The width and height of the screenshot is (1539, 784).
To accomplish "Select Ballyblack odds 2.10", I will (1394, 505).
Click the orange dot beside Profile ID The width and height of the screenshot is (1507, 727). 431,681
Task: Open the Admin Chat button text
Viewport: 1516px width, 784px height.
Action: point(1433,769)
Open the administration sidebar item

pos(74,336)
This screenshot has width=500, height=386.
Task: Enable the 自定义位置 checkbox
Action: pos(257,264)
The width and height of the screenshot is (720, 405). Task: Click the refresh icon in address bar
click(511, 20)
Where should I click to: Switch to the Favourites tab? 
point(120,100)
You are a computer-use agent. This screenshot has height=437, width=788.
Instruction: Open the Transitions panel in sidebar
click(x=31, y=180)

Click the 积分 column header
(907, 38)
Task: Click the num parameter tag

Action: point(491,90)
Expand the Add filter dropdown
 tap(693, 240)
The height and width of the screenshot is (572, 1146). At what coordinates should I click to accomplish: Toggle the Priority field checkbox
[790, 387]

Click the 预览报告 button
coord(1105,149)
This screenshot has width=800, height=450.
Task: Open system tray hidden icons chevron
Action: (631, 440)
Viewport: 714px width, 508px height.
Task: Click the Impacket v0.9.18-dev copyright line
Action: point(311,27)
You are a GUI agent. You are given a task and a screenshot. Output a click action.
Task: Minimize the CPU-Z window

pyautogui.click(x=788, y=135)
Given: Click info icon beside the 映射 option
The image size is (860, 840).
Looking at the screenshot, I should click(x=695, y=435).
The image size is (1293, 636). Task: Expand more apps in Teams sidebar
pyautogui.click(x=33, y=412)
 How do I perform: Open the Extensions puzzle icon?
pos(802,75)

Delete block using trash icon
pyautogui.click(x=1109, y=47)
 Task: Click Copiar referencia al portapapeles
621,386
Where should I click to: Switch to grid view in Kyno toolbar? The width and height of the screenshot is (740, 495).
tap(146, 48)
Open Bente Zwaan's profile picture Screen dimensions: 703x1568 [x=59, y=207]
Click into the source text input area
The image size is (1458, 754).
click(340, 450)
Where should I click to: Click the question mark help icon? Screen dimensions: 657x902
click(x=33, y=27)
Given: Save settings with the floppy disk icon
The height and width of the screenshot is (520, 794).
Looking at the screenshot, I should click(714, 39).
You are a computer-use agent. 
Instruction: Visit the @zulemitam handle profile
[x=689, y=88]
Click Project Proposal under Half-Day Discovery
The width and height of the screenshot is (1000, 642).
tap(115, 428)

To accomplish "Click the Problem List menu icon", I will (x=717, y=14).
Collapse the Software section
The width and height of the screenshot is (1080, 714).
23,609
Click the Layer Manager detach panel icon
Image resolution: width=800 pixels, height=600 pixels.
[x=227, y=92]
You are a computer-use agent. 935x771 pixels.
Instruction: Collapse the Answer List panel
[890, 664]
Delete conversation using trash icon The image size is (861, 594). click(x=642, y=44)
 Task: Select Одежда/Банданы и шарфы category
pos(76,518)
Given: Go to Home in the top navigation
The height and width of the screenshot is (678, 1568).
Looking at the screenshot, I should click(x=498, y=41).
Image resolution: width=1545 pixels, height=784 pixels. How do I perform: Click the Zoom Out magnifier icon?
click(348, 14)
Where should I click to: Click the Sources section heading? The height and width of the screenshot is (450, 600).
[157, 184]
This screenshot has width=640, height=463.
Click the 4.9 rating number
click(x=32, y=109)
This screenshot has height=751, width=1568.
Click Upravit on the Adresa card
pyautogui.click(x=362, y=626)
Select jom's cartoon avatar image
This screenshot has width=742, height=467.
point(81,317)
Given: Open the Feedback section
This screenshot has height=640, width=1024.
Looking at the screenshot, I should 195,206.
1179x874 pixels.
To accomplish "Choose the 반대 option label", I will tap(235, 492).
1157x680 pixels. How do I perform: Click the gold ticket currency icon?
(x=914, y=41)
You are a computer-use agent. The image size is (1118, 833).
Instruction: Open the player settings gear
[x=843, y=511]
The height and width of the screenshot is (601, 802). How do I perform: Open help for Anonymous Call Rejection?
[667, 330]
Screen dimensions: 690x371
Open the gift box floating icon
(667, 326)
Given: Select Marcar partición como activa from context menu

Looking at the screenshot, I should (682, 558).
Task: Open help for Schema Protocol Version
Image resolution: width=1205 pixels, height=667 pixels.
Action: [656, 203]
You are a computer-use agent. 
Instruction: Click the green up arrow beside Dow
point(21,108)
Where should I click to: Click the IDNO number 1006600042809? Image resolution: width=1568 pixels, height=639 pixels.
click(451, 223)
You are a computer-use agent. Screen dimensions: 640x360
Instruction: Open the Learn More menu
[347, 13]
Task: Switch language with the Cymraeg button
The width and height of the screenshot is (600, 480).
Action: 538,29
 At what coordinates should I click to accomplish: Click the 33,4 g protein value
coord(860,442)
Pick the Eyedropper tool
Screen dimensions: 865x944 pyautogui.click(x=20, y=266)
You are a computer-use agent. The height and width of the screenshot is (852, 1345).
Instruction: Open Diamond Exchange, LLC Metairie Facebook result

______

→ **What is required**:
Look through the entries above and count each line holding "option"; report the count alone.

→ **Result**:
2